The consumption of fossil energy, mainly consisting of coal, oil, and natural gas, has increased dramatically with the development of society, resulting in an increasing problem of energy demand. Therefore, it is necessary to use new energy to generate electricity to meet the energy demand. With the development of distributed control technology [1,2], distributed generation technology is becoming widely used in microgrids. Distributed generation technology is the main path toward new energy generation, which mainly relies on a distributed power supply. However, the performance requirements of the distribution network have become stricter with the grid connection operation of distributed generation (DG) technology. The security and stability of DC microgrids composed of distributed generations, energy storage system units, and loads have become a research hotspot in recent years. The typical DC microgrids with DESS is shown in Figure 1. The DC microgrid loses stability as a large number of distributed systems are linked [3]. Therefore, maintaining the stability of the DC bus voltage has become one of the main tasks of microgrid research [4]. In [3], the large signal stability of inverters in a DC microgrid was discussed to solve the instability. In [4], the stability of the microgrid was ensured by studying a hybrid energy storage system.
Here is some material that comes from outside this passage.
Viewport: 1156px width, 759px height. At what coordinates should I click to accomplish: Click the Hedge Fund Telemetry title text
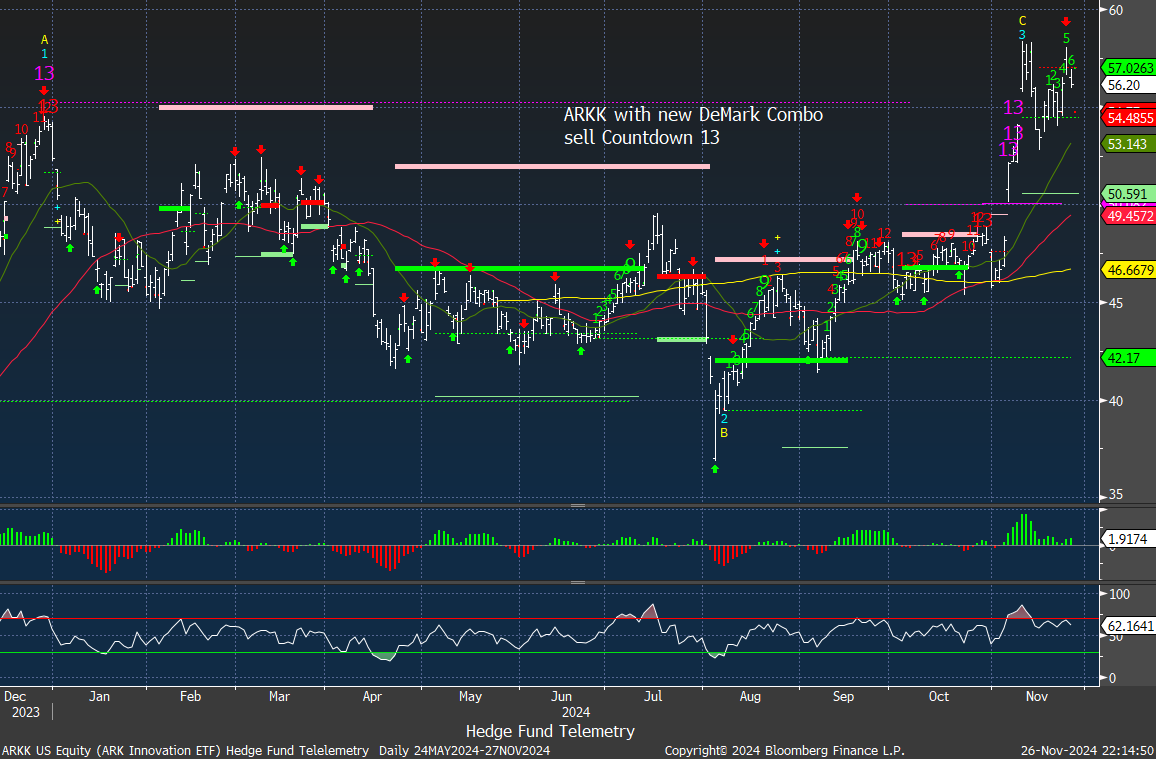pos(550,731)
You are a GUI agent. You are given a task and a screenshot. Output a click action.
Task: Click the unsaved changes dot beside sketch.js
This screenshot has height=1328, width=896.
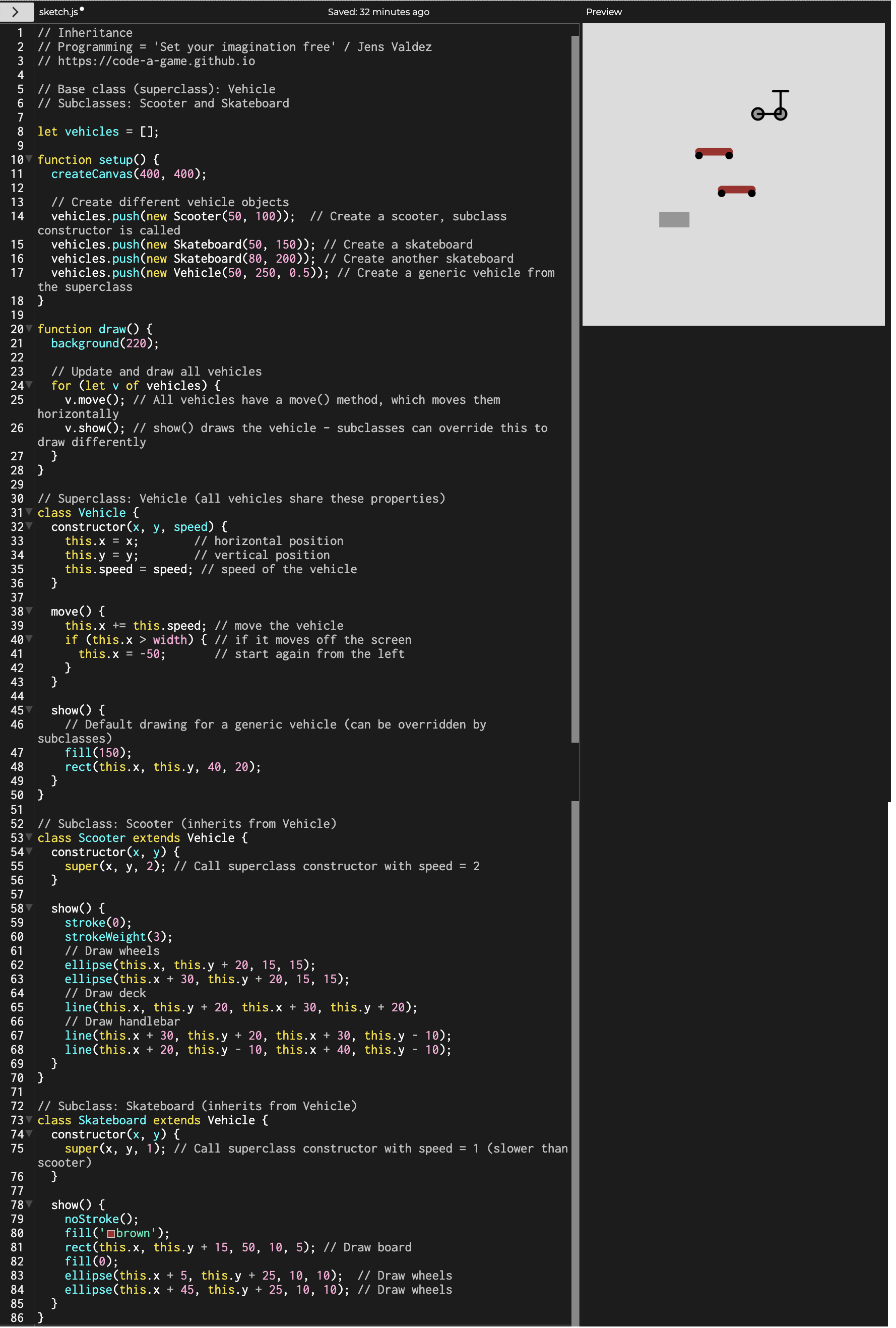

Due to the low inertia of DC microgrids, the DC bus voltage fluctuates from its steady value with frequent variation in loads and the intermittent generation of renewable power generators (RPGs). There are many ways to maintain bus voltage stability, such as damping compensation [5] or additional energy storage units [6]. However, none of these methods has improved the inertia; so, the effect of changing the performance of the DC microgrid has been limited. Therefore, the key to adjusting the DC bus voltage is to control the power electronics converters to enhance the inertia in DC microgrids. In order to improve the stability of a DC microgrid, virtual inertial control (VIC) technology has been applied to inverters. In [7], a virtual inertia control technology was introduced for DC bus voltage control to adjust the bus voltage and emulate inertia. The DC bus voltage control unit consisted of a bidirectional DC–DC converter (B-DC) and an inverter. In [8], a controller was designed to realize the virtual inertial control of the microgrid. However, their control depended on voltage synchronization based on a phase-locked loop when the above methods were connected to the power grid. In order to avoid the above influence, the concept of a virtual synchronous generator (VSG) has been proposed.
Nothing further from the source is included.